---- Task input

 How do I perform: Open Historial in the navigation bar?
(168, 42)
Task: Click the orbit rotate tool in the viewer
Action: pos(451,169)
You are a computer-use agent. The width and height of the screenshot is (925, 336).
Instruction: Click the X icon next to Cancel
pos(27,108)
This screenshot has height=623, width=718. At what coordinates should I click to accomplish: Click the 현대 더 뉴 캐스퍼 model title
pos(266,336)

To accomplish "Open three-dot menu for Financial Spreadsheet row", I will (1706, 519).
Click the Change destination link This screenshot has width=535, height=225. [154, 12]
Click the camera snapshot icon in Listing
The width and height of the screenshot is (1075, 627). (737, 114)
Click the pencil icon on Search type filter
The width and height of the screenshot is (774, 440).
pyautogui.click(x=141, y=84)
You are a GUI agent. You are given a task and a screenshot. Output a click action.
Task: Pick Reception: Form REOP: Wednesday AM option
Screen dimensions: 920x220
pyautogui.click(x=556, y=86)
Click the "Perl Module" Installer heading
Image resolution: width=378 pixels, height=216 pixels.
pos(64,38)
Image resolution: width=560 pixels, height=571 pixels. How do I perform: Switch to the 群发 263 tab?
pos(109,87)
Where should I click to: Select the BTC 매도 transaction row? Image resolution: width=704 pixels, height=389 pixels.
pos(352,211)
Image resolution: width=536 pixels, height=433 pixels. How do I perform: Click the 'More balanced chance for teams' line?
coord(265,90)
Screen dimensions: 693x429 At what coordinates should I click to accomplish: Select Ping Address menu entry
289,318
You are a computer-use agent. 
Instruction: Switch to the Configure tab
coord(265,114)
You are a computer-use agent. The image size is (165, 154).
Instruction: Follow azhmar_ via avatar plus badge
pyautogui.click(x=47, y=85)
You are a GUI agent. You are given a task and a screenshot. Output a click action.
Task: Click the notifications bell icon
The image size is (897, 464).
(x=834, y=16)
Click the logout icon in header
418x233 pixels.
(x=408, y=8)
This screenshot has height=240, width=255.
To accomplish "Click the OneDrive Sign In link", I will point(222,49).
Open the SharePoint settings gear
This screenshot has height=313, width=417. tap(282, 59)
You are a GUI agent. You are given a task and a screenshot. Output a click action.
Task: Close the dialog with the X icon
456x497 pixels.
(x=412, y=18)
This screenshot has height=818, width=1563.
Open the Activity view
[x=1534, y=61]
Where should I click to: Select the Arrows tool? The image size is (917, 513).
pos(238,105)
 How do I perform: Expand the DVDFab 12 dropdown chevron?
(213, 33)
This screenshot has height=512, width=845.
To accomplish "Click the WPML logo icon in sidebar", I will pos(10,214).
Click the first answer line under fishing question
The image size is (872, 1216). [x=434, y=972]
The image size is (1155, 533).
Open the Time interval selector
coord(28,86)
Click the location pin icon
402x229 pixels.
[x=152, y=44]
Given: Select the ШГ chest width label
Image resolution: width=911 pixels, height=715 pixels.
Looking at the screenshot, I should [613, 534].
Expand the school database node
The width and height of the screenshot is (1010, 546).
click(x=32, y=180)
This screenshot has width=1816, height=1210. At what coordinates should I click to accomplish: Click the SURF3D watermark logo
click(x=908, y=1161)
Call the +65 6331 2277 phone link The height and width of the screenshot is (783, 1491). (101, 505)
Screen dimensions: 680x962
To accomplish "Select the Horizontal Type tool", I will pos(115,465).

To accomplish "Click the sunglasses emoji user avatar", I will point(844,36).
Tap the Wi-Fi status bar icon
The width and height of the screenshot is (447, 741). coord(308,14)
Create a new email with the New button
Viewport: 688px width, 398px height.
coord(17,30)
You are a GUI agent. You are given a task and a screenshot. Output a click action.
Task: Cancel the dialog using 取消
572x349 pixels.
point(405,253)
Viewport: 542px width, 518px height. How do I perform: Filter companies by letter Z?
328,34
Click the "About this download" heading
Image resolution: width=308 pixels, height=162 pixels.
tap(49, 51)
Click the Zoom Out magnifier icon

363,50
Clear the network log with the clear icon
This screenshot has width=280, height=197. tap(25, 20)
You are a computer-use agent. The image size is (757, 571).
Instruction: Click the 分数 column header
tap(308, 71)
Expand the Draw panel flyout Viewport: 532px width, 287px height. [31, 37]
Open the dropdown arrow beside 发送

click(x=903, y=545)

--------

◆ **Brief**: Please rewrite all of the records above, putting "Screen size" in place of every "Screen dimensions" and keeping everything else the same.

◆ **Result below**:
 How do I perform: Open Historial in the navigation bar?
(168, 42)
Task: Click the orbit rotate tool in the viewer
Action: pos(451,169)
You are a computer-use agent. The width and height of the screenshot is (925, 336).
Instruction: Click the X icon next to Cancel
pos(27,108)
This screenshot has height=623, width=718. At what coordinates should I click to accomplish: Click the 현대 더 뉴 캐스퍼 model title
pos(266,336)

To accomplish "Open three-dot menu for Financial Spreadsheet row", I will (1706, 519).
Click the Change destination link This screenshot has width=535, height=225. [154, 12]
Click the camera snapshot icon in Listing
The width and height of the screenshot is (1075, 627). (737, 114)
Click the pencil icon on Search type filter
The width and height of the screenshot is (774, 440).
pyautogui.click(x=141, y=84)
You are a GUI agent. You are given a task and a screenshot. Output a click action.
Task: Pick Reception: Form REOP: Wednesday AM option
Screen size: 920x220
pyautogui.click(x=556, y=86)
Click the "Perl Module" Installer heading
Image resolution: width=378 pixels, height=216 pixels.
pos(64,38)
Image resolution: width=560 pixels, height=571 pixels. How do I perform: Switch to the 群发 263 tab?
pos(109,87)
Where should I click to: Select the BTC 매도 transaction row? Image resolution: width=704 pixels, height=389 pixels.
pos(352,211)
Image resolution: width=536 pixels, height=433 pixels. How do I perform: Click the 'More balanced chance for teams' line?
coord(265,90)
Screen size: 693x429 At what coordinates should I click to accomplish: Select Ping Address menu entry
289,318
You are a computer-use agent. 
Instruction: Switch to the Configure tab
coord(265,114)
You are a computer-use agent. The image size is (165, 154).
Instruction: Follow azhmar_ via avatar plus badge
pyautogui.click(x=47, y=85)
You are a GUI agent. You are given a task and a screenshot. Output a click action.
Task: Click the notifications bell icon
The image size is (897, 464).
(x=834, y=16)
Click the logout icon in header
418x233 pixels.
(x=408, y=8)
This screenshot has height=240, width=255.
To accomplish "Click the OneDrive Sign In link", I will point(222,49).
Open the SharePoint settings gear
This screenshot has height=313, width=417. tap(282, 59)
You are a GUI agent. You are given a task and a screenshot. Output a click action.
Task: Close the dialog with the X icon
456x497 pixels.
(x=412, y=18)
This screenshot has height=818, width=1563.
Open the Activity view
[x=1534, y=61]
Where should I click to: Select the Arrows tool? The image size is (917, 513).
pos(238,105)
 How do I perform: Expand the DVDFab 12 dropdown chevron?
(213, 33)
This screenshot has height=512, width=845.
To accomplish "Click the WPML logo icon in sidebar", I will pos(10,214).
Click the first answer line under fishing question
The image size is (872, 1216). [x=434, y=972]
The image size is (1155, 533).
Open the Time interval selector
coord(28,86)
Click the location pin icon
402x229 pixels.
[x=152, y=44]
Given: Select the ШГ chest width label
Image resolution: width=911 pixels, height=715 pixels.
Looking at the screenshot, I should [613, 534].
Expand the school database node
The width and height of the screenshot is (1010, 546).
click(x=32, y=180)
This screenshot has width=1816, height=1210. At what coordinates should I click to accomplish: Click the SURF3D watermark logo
click(x=908, y=1161)
Call the +65 6331 2277 phone link The height and width of the screenshot is (783, 1491). (101, 505)
Screen size: 680x962
To accomplish "Select the Horizontal Type tool", I will pos(115,465).

To accomplish "Click the sunglasses emoji user avatar", I will point(844,36).
Tap the Wi-Fi status bar icon
The width and height of the screenshot is (447, 741). coord(308,14)
Create a new email with the New button
Viewport: 688px width, 398px height.
coord(17,30)
You are a GUI agent. You are given a task and a screenshot. Output a click action.
Task: Cancel the dialog using 取消
572x349 pixels.
point(405,253)
Viewport: 542px width, 518px height. How do I perform: Filter companies by letter Z?
328,34
Click the "About this download" heading
Image resolution: width=308 pixels, height=162 pixels.
tap(49, 51)
Click the Zoom Out magnifier icon

363,50
Clear the network log with the clear icon
This screenshot has width=280, height=197. tap(25, 20)
You are a computer-use agent. The image size is (757, 571).
Instruction: Click the 分数 column header
tap(308, 71)
Expand the Draw panel flyout Viewport: 532px width, 287px height. [31, 37]
Open the dropdown arrow beside 发送

click(x=903, y=545)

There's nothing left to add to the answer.